§ **WORK INSTRUCTIONS**: Could you continue the text on dsRNA degradation in A. pisum and T. castaneum, shown below, starting after its last sentence?

§ **TEXT UNDER STUDY**:

● ● ● ● ●

Rapid degradation of dsRNAs due to nuclease activity in the saliva, haemolymph and guts of A. pisum, and more generally hemipteran species, could be an adaptive evolutionary response to a heavy viral loads leading to constitutive expression of active nucleases against viral RNAs or plant defence nucleic acids [43,45,52]. Here, we provide further evidence that, not only are the levels of nuclease activity different between T. castaneum and A. pisum, but also the nature of ribonucleases is different. We suggest that the slow, progressive degradation of dsRNA in T. castaneum is due to exonuclease activity, and that relatively limited nuclease activity in the extracellular environment essentially allows sufficient time to allow cellular uptake. By contrast, rapid and complete degradation of dsRNA by extracellular exo- and endo-nucleases may well be the primary factor in limiting RNAi effects in A. pisum, and in hemipterans generally.

4. Materials and Methods

4.1. Insects

Acyrthosiphon pisum were maintained on broad bean plants (Vicia faba) at 25 °C, under a lighting regime of 16 h L: 8 h D. Adults were collected and transferred from plants to chambers containing artificial diet [67] to obtain neonate (0–24 h) nymphs which were collected for feeding assays using a paint brush. Tribolium castaneum larvae and adults were reared continuously in whole organic flour containing 5% (w/w) brewer’s yeast at 25 °C, under a lighting regime of 16 h L:8 h D with 75% relative humidity. For feeding assays, flour was passed through a sieve (aperture size 300 µm; Glenammer Engineering) in order to separate larvae and eggs.

● ● ● ● ●

(Items excerpted from a collection)

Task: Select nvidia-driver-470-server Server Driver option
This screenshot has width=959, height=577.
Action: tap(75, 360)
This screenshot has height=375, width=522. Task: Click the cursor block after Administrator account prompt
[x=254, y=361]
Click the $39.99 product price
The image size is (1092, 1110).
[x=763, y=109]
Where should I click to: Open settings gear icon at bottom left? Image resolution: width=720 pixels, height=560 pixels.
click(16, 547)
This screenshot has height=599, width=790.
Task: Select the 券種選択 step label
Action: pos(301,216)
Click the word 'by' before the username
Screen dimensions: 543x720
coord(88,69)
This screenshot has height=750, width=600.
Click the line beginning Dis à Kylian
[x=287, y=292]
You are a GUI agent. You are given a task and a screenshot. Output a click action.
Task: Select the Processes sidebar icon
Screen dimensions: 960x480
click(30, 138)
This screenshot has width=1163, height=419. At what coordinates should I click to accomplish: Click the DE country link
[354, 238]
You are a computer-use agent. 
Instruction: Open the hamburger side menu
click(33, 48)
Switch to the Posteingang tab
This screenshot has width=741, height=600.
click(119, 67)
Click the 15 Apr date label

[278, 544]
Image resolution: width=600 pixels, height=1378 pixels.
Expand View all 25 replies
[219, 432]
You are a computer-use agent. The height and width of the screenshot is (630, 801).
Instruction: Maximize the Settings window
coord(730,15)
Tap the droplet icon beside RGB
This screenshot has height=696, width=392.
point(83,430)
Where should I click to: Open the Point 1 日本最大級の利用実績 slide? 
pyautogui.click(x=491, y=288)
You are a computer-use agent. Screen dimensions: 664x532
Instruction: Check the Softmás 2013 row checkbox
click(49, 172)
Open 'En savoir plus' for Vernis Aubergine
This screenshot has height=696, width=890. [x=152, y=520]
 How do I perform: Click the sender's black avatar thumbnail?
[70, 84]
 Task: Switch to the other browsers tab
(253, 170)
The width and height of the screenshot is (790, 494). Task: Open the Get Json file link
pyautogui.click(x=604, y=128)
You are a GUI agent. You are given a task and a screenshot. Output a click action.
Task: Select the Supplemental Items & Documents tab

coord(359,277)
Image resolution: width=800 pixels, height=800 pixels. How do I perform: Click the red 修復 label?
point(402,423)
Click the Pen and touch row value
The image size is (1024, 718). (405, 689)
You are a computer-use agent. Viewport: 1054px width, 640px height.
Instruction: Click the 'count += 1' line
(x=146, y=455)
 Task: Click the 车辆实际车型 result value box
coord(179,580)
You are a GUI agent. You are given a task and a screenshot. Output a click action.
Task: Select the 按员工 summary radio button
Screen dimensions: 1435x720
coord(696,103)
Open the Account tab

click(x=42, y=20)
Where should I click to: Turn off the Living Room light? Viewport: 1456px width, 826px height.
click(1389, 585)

● ● ● ● ●

§ **SOLVED EXERCISE**:
4.2. Cloning of VTE and IAP Gene Sequences for dsRNA Production

Insects were snap frozen in liquid nitrogen and total RNA extracted using a Quick-RNATM Miniprep kit (ZYMO Research, Irvine, CA, USA), according to the manufacturer’s protocol. Total RNA was quantified by using Nano-drop spectrophotometer (Model ND-1000, Thermo Scientific, Waltham, MA, USA). Synthesis of cDNA was performed from 1 μg total RNA using a mixture of oligo-d(T) and random hexamer primers from SensiFASTTM, and a cDNA synthesis kit (Bioline, London, UK) as described in the manufacturer’s protocol.
Primers were designed to amplify PCR products of 277 bp for both V-type ATPase E subunit (T. castaneum: Acc. No. XM_965528; A. pisum: Acc. No. XM_001946489) and inhibitor of apoptosis (T. castaneum: Acc. No. XM_969968.2; A. pisum: Acc. No. XM_001944122.3) transcripts from 200 ng cDNA template. All cloning primers (Integrated DNA Technologies, Available online http://www.idtdna.com/CodonOpt) including restriction enzyme sites (Xhol and Xbal) (Fermentas, Waltham, MA, USA) are listed in Table 1. A kanamycin-resistance gene (nptII) 600 bp sequence was amplified from the plasmid PSC-A-amp/Kan vector (Agilent Technologies, Santa Clara, CA, USA) as a negative control. PCR amplification was performed using Phusion High-Fidelity DNA polymerase (Thermo Scientific) with conditions as follows: 98 °C for 30 s, followed by 15 cycles of 10 s 98 °C, 30 s at 58 °C and 30 s at 72 °C, with a final extension step of 72 °C for 10 min. Amplified PCR products were electrophoresised on 1% DNA agarose gels and extracted using QIAquick columns (Qiagen, Hilden, Germany). Eluted PCR products were ligated into pJET1.2 vector (CloneJET PCR cloning kit, Thermo Scientific Life Science Research) following the manufacturer’s protocol. Sequences of recombinant plasmids were confirmed by DNA sequencing.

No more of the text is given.